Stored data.
- Opening Delimiter -
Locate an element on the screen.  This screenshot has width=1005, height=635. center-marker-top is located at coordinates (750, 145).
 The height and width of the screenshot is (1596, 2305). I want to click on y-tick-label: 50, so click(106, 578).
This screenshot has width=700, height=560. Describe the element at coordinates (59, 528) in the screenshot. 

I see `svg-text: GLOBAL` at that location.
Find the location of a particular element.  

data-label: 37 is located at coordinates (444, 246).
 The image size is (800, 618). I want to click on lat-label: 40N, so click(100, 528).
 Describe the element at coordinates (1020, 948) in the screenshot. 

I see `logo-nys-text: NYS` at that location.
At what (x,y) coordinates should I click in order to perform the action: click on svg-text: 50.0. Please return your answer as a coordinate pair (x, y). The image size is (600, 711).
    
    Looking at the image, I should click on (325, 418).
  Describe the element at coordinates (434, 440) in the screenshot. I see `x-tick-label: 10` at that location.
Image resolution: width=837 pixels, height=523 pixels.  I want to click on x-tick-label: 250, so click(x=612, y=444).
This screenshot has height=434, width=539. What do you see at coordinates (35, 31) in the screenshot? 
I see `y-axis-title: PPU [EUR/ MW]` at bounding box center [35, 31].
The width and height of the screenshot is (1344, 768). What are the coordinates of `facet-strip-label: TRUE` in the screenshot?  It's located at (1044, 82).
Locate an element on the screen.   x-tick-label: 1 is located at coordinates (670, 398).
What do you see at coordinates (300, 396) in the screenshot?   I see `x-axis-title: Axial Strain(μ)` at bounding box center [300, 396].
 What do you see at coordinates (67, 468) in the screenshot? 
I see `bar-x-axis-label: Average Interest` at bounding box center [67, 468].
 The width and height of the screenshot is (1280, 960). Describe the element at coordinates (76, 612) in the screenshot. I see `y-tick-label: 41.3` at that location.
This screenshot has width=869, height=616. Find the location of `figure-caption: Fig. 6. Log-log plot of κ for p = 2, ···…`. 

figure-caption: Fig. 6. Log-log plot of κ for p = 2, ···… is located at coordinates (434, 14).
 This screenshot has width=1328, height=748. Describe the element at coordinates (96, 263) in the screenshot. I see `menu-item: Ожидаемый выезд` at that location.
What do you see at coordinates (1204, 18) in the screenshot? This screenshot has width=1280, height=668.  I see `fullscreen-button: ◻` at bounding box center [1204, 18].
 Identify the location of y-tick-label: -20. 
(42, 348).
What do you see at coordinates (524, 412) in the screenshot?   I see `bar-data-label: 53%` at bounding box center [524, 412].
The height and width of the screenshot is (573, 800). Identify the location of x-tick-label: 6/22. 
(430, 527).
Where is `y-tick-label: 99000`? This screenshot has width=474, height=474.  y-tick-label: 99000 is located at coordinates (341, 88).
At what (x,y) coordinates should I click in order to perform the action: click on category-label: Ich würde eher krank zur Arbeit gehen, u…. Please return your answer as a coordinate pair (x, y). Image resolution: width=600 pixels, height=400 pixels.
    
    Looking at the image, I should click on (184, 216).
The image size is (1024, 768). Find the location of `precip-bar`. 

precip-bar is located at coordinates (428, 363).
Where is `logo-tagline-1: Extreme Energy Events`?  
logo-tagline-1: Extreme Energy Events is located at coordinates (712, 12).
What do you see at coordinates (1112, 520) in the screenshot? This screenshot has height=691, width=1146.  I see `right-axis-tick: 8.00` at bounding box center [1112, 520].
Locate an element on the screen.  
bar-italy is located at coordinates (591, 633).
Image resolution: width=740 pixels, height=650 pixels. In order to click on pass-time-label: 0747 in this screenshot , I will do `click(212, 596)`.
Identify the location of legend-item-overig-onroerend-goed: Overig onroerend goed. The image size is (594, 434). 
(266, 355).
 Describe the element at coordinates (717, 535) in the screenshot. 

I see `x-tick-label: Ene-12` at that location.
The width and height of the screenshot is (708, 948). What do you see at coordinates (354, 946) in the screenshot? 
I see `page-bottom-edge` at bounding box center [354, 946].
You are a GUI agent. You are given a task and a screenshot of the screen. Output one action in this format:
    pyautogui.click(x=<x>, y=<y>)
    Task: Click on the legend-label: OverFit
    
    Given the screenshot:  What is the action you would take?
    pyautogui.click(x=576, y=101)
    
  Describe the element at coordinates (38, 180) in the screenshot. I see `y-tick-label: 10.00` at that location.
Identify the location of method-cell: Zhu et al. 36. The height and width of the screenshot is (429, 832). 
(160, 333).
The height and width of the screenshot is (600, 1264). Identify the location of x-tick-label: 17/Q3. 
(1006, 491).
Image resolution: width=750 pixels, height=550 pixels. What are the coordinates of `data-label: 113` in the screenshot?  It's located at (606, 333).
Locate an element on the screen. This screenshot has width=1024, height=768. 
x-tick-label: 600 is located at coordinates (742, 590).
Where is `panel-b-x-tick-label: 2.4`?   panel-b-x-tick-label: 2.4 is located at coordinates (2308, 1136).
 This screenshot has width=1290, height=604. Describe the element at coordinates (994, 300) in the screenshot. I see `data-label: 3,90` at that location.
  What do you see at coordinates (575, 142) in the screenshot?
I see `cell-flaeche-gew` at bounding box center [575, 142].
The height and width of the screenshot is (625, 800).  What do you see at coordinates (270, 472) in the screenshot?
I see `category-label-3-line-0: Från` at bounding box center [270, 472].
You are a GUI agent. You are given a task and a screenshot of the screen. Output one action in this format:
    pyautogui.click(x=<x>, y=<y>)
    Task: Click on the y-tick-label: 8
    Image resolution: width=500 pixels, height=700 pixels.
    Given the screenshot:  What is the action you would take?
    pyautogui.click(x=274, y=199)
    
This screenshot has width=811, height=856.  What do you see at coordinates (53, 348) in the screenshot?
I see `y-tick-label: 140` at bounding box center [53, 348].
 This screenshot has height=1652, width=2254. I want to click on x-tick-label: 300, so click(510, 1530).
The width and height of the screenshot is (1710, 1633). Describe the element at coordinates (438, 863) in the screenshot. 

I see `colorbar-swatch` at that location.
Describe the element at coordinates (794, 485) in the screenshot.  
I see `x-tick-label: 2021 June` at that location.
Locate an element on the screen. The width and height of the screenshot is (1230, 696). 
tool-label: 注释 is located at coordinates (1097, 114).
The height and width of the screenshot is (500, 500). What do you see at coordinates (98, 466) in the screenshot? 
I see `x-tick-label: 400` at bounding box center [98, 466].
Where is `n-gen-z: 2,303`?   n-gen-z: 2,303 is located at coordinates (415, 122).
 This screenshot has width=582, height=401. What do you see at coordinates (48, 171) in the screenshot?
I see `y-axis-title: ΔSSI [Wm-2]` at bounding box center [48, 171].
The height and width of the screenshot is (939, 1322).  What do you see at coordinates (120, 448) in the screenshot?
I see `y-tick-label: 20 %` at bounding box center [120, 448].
- Closing Delimiter -
Return every line of the entries above verbatim, from the first to the last.

Locate an element on the screen.  This screenshot has width=1005, height=635. center-marker-top is located at coordinates (750, 145).
 The height and width of the screenshot is (1596, 2305). I want to click on y-tick-label: 50, so click(106, 578).
This screenshot has width=700, height=560. Describe the element at coordinates (59, 528) in the screenshot. 

I see `svg-text: GLOBAL` at that location.
Find the location of a particular element.  

data-label: 37 is located at coordinates (444, 246).
 The image size is (800, 618). I want to click on lat-label: 40N, so click(100, 528).
 Describe the element at coordinates (1020, 948) in the screenshot. 

I see `logo-nys-text: NYS` at that location.
At what (x,y) coordinates should I click in order to perform the action: click on svg-text: 50.0. Please return your answer as a coordinate pair (x, y). The image size is (600, 711).
    
    Looking at the image, I should click on (325, 418).
  Describe the element at coordinates (434, 440) in the screenshot. I see `x-tick-label: 10` at that location.
Image resolution: width=837 pixels, height=523 pixels.  I want to click on x-tick-label: 250, so click(x=612, y=444).
This screenshot has height=434, width=539. What do you see at coordinates (35, 31) in the screenshot? 
I see `y-axis-title: PPU [EUR/ MW]` at bounding box center [35, 31].
The width and height of the screenshot is (1344, 768). What are the coordinates of `facet-strip-label: TRUE` in the screenshot?  It's located at (1044, 82).
Locate an element on the screen.   x-tick-label: 1 is located at coordinates (670, 398).
What do you see at coordinates (300, 396) in the screenshot?   I see `x-axis-title: Axial Strain(μ)` at bounding box center [300, 396].
 What do you see at coordinates (67, 468) in the screenshot? 
I see `bar-x-axis-label: Average Interest` at bounding box center [67, 468].
 The width and height of the screenshot is (1280, 960). Describe the element at coordinates (76, 612) in the screenshot. I see `y-tick-label: 41.3` at that location.
This screenshot has width=869, height=616. Find the location of `figure-caption: Fig. 6. Log-log plot of κ for p = 2, ···…`. 

figure-caption: Fig. 6. Log-log plot of κ for p = 2, ···… is located at coordinates (434, 14).
 This screenshot has width=1328, height=748. Describe the element at coordinates (96, 263) in the screenshot. I see `menu-item: Ожидаемый выезд` at that location.
What do you see at coordinates (1204, 18) in the screenshot? This screenshot has width=1280, height=668.  I see `fullscreen-button: ◻` at bounding box center [1204, 18].
 Identify the location of y-tick-label: -20. 
(42, 348).
What do you see at coordinates (524, 412) in the screenshot?   I see `bar-data-label: 53%` at bounding box center [524, 412].
The height and width of the screenshot is (573, 800). Identify the location of x-tick-label: 6/22. 
(430, 527).
Where is `y-tick-label: 99000`? This screenshot has width=474, height=474.  y-tick-label: 99000 is located at coordinates (341, 88).
At what (x,y) coordinates should I click in order to perform the action: click on category-label: Ich würde eher krank zur Arbeit gehen, u…. Please return your answer as a coordinate pair (x, y). Image resolution: width=600 pixels, height=400 pixels.
    
    Looking at the image, I should click on (184, 216).
The image size is (1024, 768). Find the location of `precip-bar`. 

precip-bar is located at coordinates (428, 363).
Where is `logo-tagline-1: Extreme Energy Events`?  
logo-tagline-1: Extreme Energy Events is located at coordinates (712, 12).
What do you see at coordinates (1112, 520) in the screenshot? This screenshot has height=691, width=1146.  I see `right-axis-tick: 8.00` at bounding box center [1112, 520].
Locate an element on the screen.  
bar-italy is located at coordinates (591, 633).
Image resolution: width=740 pixels, height=650 pixels. In order to click on pass-time-label: 0747 in this screenshot , I will do `click(212, 596)`.
Identify the location of legend-item-overig-onroerend-goed: Overig onroerend goed. The image size is (594, 434). 
(266, 355).
 Describe the element at coordinates (717, 535) in the screenshot. 

I see `x-tick-label: Ene-12` at that location.
The width and height of the screenshot is (708, 948). What do you see at coordinates (354, 946) in the screenshot? 
I see `page-bottom-edge` at bounding box center [354, 946].
You are a GUI agent. You are given a task and a screenshot of the screen. Output one action in this format:
    pyautogui.click(x=<x>, y=<y>)
    Task: Click on the legend-label: OverFit
    
    Given the screenshot:  What is the action you would take?
    pyautogui.click(x=576, y=101)
    
  Describe the element at coordinates (38, 180) in the screenshot. I see `y-tick-label: 10.00` at that location.
Identify the location of method-cell: Zhu et al. 36. The height and width of the screenshot is (429, 832). 
(160, 333).
The height and width of the screenshot is (600, 1264). Identify the location of x-tick-label: 17/Q3. 
(1006, 491).
Image resolution: width=750 pixels, height=550 pixels. What are the coordinates of `data-label: 113` in the screenshot?  It's located at (606, 333).
Locate an element on the screen. This screenshot has width=1024, height=768. 
x-tick-label: 600 is located at coordinates (742, 590).
Where is `panel-b-x-tick-label: 2.4`?   panel-b-x-tick-label: 2.4 is located at coordinates (2308, 1136).
 This screenshot has width=1290, height=604. Describe the element at coordinates (994, 300) in the screenshot. I see `data-label: 3,90` at that location.
  What do you see at coordinates (575, 142) in the screenshot?
I see `cell-flaeche-gew` at bounding box center [575, 142].
The height and width of the screenshot is (625, 800).  What do you see at coordinates (270, 472) in the screenshot?
I see `category-label-3-line-0: Från` at bounding box center [270, 472].
You are a GUI agent. You are given a task and a screenshot of the screen. Output one action in this format:
    pyautogui.click(x=<x>, y=<y>)
    Task: Click on the y-tick-label: 8
    Image resolution: width=500 pixels, height=700 pixels.
    Given the screenshot:  What is the action you would take?
    pyautogui.click(x=274, y=199)
    
This screenshot has width=811, height=856.  What do you see at coordinates (53, 348) in the screenshot?
I see `y-tick-label: 140` at bounding box center [53, 348].
 This screenshot has height=1652, width=2254. I want to click on x-tick-label: 300, so click(510, 1530).
The width and height of the screenshot is (1710, 1633). Describe the element at coordinates (438, 863) in the screenshot. 

I see `colorbar-swatch` at that location.
Describe the element at coordinates (794, 485) in the screenshot.  
I see `x-tick-label: 2021 June` at that location.
Locate an element on the screen. The width and height of the screenshot is (1230, 696). 
tool-label: 注释 is located at coordinates (1097, 114).
The height and width of the screenshot is (500, 500). What do you see at coordinates (98, 466) in the screenshot? 
I see `x-tick-label: 400` at bounding box center [98, 466].
Where is `n-gen-z: 2,303`?   n-gen-z: 2,303 is located at coordinates (415, 122).
 This screenshot has width=582, height=401. What do you see at coordinates (48, 171) in the screenshot?
I see `y-axis-title: ΔSSI [Wm-2]` at bounding box center [48, 171].
The height and width of the screenshot is (939, 1322).  What do you see at coordinates (120, 448) in the screenshot?
I see `y-tick-label: 20 %` at bounding box center [120, 448].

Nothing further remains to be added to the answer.